Pov. Nick
:)) karl zobaczył rany i wybiegł z domu. oczywiście wybiegłem za nim. biegłem przed siebie nie wiedząc gdzie on jest, mając nadzieję, że zaraz go zobaczę. nie chciałem żeby to zobaczył. po coś nosiłem cały czas bluzy. cały czas biegłem. zobaczyłem jedno auto jadące ze strony mostu. byłem już wszędzie, nawet na klifie. na szczęście go tam nie było. poszedłem więc w tamtą stronę, bo tylko tam nie byłem. był tam.
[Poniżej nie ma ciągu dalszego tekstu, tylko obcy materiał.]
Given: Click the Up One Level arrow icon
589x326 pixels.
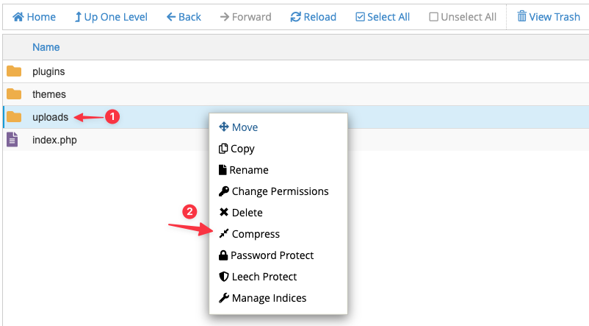Looking at the screenshot, I should point(78,17).
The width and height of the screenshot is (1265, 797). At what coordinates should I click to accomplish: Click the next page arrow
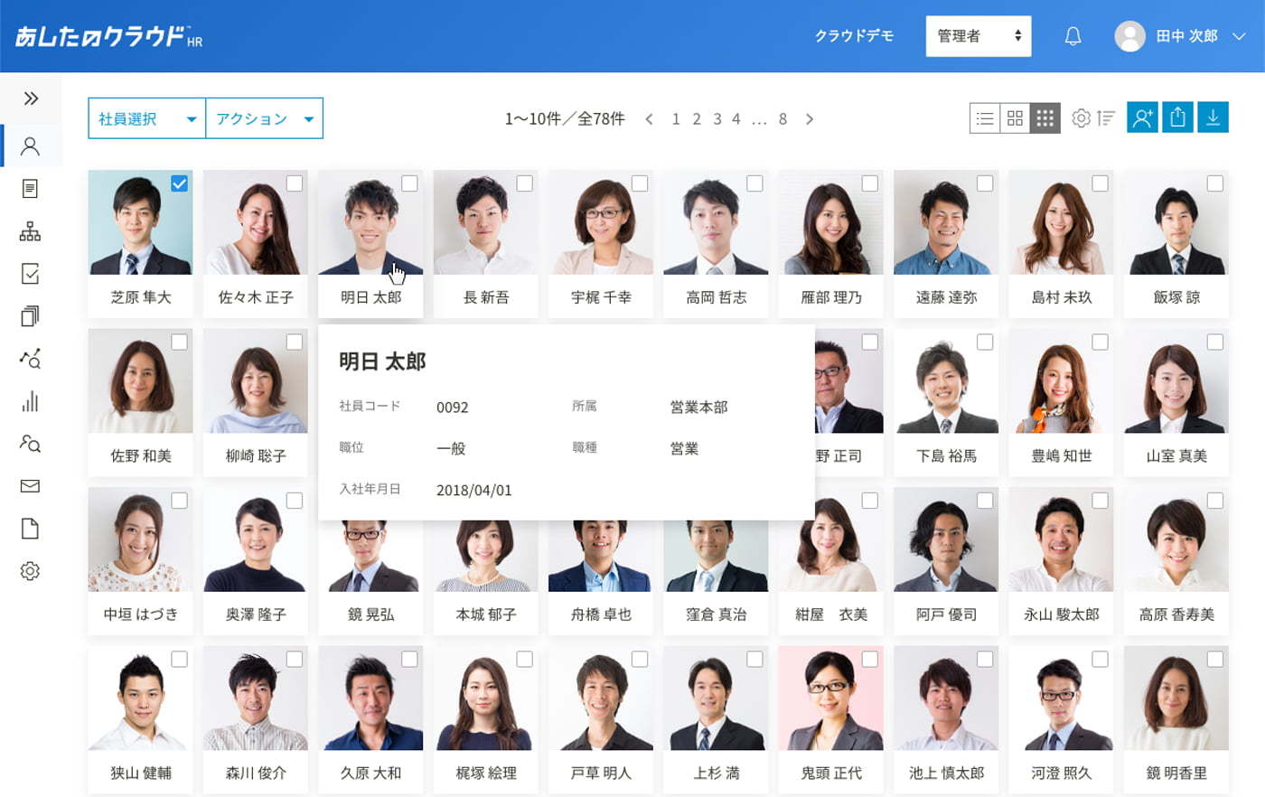(x=810, y=118)
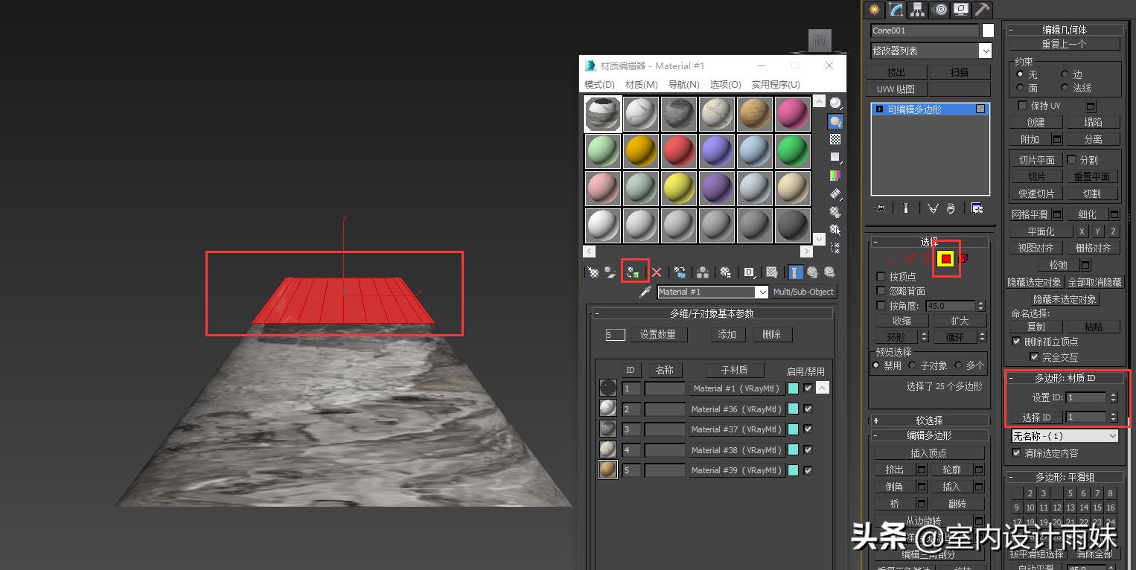The image size is (1136, 570).
Task: Click the Assign Material to Selection icon
Action: click(634, 272)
-Karl, prosze, nie rób nic sobie
-a ty? co z tobą? dlaczego to robiłeś?
-porozmawiamy w domu, zejdź PROSZĘ
obaj zaczęliśmy stopniowo płakać
-nie porozmawiamy. odejdź.
-KARL ZEJDŹ STAMTĄD!
wkurzyłem się. krzyknąłem to głośno, na szczęcie nikogo tam nie było
-karl?
-karl odpowiedz!
mówiłem do niego kilka sekund, a ten patrzył się obok mnie i nie odpowiadał. podchodziłem powoli do niego, wykorzystałem chwilę. po chwili zobaczyłem że kręci mu się w głowie i zaczął spadać do tyłu.
podbiegłem i go złapałem. zdążyłem. od dzisiaj wierzę w cuda.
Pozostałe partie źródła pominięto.